Examples¶
Practical examples demonstrating different conformal anomaly detection approaches.
Getting Started¶
| Example | Difficulty | What You'll Learn |
|---|---|---|
| Classical Conformal | Beginner | Basic split conformal detection, FDR control, p-value interpretation |
| Cross-Validation Conformal | Beginner | K-fold cross-validation for better data efficiency |
Advanced Strategies¶
| Example | Difficulty | What You'll Learn |
|---|---|---|
| Jackknife Conformal | Intermediate | Jackknife+ strategy for theoretical guarantees |
| Bootstrap Conformal | Intermediate | JaB+ strategy for uncertainty quantification |
| Conditional Conformal | Intermediate | Conditionally calibrated conformal p-values with BH-style FDR selection |
Special Topics¶
| Example | Difficulty | What You'll Learn |
|---|---|---|
| Weighted Conformal | Advanced | Handling distribution shift between training and test data |
| FDR Control | Intermediate | Multiple testing correction, Benjamini-Hochberg procedure |
What Each Example Covers¶
Classical Conformal - Start here if you're new to nonconform. Learn the core workflow: wrap a detector, compute p-values, and apply FDR control. Includes visualization of results.

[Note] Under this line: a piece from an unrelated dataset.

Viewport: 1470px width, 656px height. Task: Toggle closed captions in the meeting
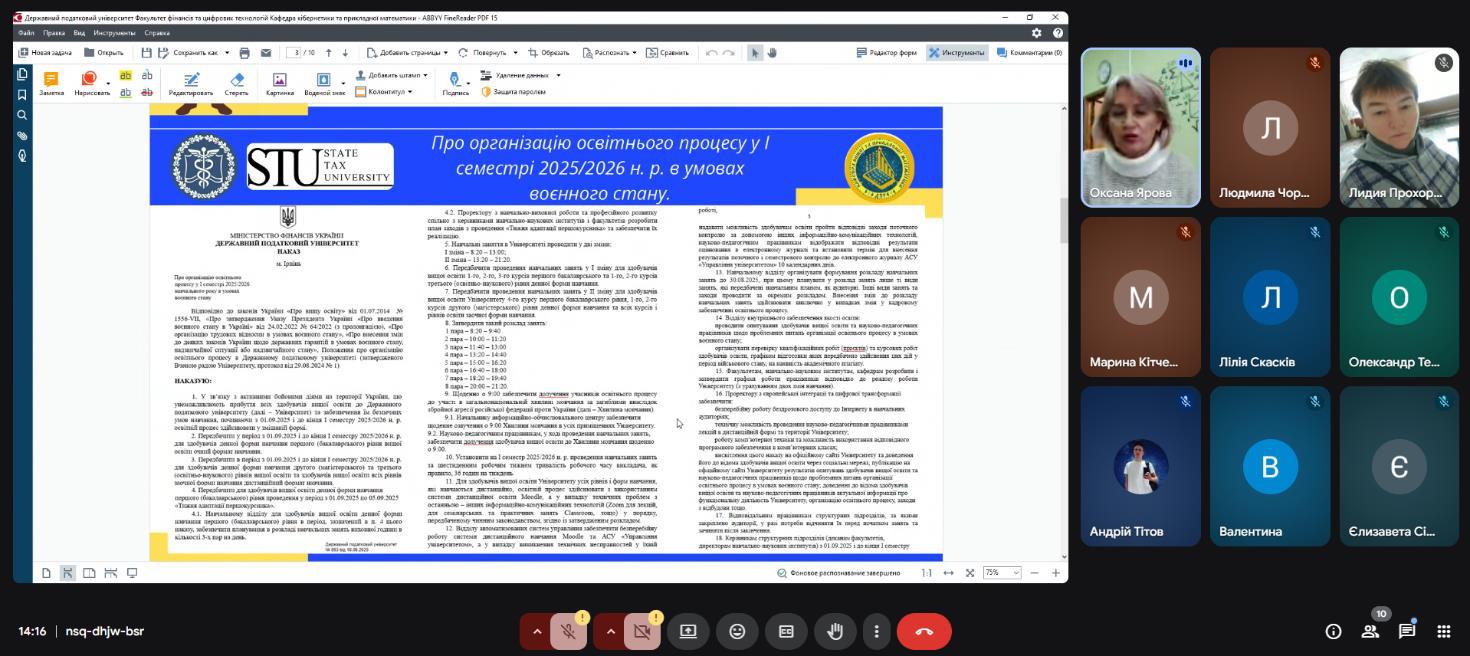coord(786,631)
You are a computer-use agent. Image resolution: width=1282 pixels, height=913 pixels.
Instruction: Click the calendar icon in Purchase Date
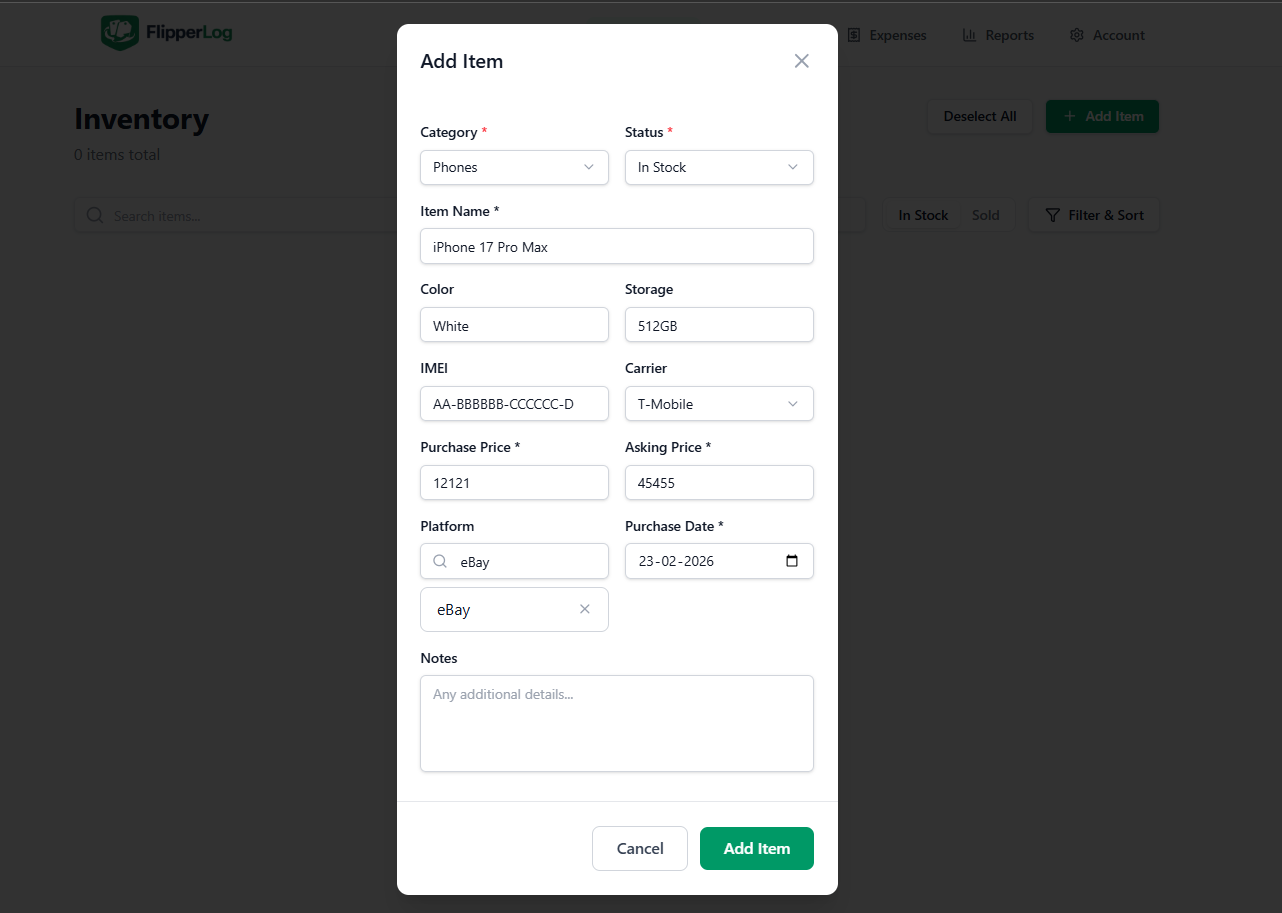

Cross-Validation Conformal - Use all your training data for both fitting and calibration using k-fold CV. Good for smaller datasets where you can't afford to reserve data.
Jackknife Conformal - Apply the Jackknife+ strategy, which provides finite-sample theoretical guarantees. A good balance between computational cost and accuracy.
Bootstrap Conformal - Use the Jackknife+-after-Bootstrap (JaB+) strategy for robust uncertainty quantification. Best when you need to understand detection stability.
Conditional Conformal - Apply conditional calibration maps (mc, simes, dkwm, asymptotic) to empirical conformal p-values, then run BH-style FDR selection.
Weighted Conformal - Handle covariate shift scenarios where your test data comes from a different distribution than your training data. Essential for real-world deployment.
FDR Control - Deep dive into False Discovery Rate control. Understand when to use BH vs weighted methods and how to evaluate FDR performance.
Prerequisites¶
All examples assume you have installed nonconform with the PyOD and data extras:
Most examples use the PyOD LOF detector and benchmark datasets from oddball. Each example is self-contained and can be run independently.